Flávia Bittencourt, diretora de customer solutions da Ericsson, destacou que a necessidade de adensamento de redes já é real. Dados de uma pesquisa de 2025 da fornecedora indicam que 60% dos usuários brasileiros relatam algum tipo de situação onde rede móvel deixou a desejar.
A percepção é mais comum em situações como o transporte público ou em locais que recebem grandes eventos, como estádios. Com a consolidação da IA, há risco desta percepção de insatisfação atingir patamares ainda maiores.

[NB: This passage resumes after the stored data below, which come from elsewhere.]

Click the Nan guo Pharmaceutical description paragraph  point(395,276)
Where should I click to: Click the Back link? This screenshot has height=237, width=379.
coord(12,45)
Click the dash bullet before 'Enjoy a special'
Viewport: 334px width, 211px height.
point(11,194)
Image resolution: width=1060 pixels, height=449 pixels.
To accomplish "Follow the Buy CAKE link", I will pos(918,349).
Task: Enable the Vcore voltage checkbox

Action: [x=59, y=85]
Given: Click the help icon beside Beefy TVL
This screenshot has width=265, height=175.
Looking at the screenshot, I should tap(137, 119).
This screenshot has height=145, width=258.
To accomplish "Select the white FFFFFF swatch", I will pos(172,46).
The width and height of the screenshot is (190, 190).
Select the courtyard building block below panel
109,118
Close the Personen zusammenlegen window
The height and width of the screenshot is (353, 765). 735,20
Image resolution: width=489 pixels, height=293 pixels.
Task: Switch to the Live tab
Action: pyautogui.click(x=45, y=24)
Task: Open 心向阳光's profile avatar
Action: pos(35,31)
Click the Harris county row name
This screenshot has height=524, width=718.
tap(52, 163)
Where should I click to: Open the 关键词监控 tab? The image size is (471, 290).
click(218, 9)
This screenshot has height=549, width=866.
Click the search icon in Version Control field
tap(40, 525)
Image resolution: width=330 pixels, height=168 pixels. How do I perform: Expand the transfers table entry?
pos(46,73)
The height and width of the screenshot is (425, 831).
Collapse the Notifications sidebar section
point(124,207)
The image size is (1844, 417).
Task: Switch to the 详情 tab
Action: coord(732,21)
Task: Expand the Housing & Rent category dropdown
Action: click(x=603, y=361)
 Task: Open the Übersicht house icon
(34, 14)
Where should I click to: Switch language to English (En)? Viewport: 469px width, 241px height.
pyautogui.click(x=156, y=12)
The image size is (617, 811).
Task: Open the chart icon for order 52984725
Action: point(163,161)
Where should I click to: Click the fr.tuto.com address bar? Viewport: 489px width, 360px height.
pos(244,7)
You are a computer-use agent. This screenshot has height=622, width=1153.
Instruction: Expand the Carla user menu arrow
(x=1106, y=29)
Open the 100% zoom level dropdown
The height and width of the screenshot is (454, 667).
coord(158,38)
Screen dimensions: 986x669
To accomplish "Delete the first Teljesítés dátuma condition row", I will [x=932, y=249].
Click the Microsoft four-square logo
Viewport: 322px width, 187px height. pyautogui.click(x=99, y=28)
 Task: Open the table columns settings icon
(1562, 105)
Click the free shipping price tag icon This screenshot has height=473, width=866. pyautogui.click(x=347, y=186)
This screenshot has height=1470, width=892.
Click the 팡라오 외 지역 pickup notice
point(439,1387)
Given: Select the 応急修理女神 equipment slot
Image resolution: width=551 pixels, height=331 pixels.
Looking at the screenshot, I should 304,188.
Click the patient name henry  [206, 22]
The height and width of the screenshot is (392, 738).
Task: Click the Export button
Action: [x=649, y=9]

“A tendência é que tráfego de IA dobre até 2030, e o número de usuários que usam IA fora de casa também vai dobrar, com até 40% do tráfego cursado em IA sendo fora de casa”, alertou Bittencourt.
O cenário não passa despercebido para operadoras como a Surf Telecom. Átila Xavier, CTIO da empresa, avaliou que ainda que as redes de telefonia brasileiras ofereçam um serviço satisfatório, ainda há muitas oportunidades para melhoria da infraestrutura.
Neste sentido, Xavier lembra que antes mesmo da IA, a necessidade de maior capacidade de upload já era uma questão. Para ele, a arquitetura de redes do 5G com 80% dos recursos destinados ao download e 20% ao upload deve ser repensada em prol de uma partição que considere novos hábitos do usuário.
Adensamento em andamento
O adensamento das redes, contudo, tem avançado no Brasil. Rodrigo Viegas, diretor de infraestrutura móvel da V.tal, destacou que a empresa já instalou mais de 400 nodes de infraestrutura a nível de rua (SLS, na sigla em inglês) para ajudar operadoras móveis a cumprirem metas regulatórias de cobertura.
O executivo também relatou importantes projetos pontuais realizados ao lado das teles (como infraestrutura de dados para festas populares no Nordeste). Em paralelo, um movimento que começa a ganhar tração é a demanda de redes privativas em empreendimentos como estádios de futebol e aeroportos.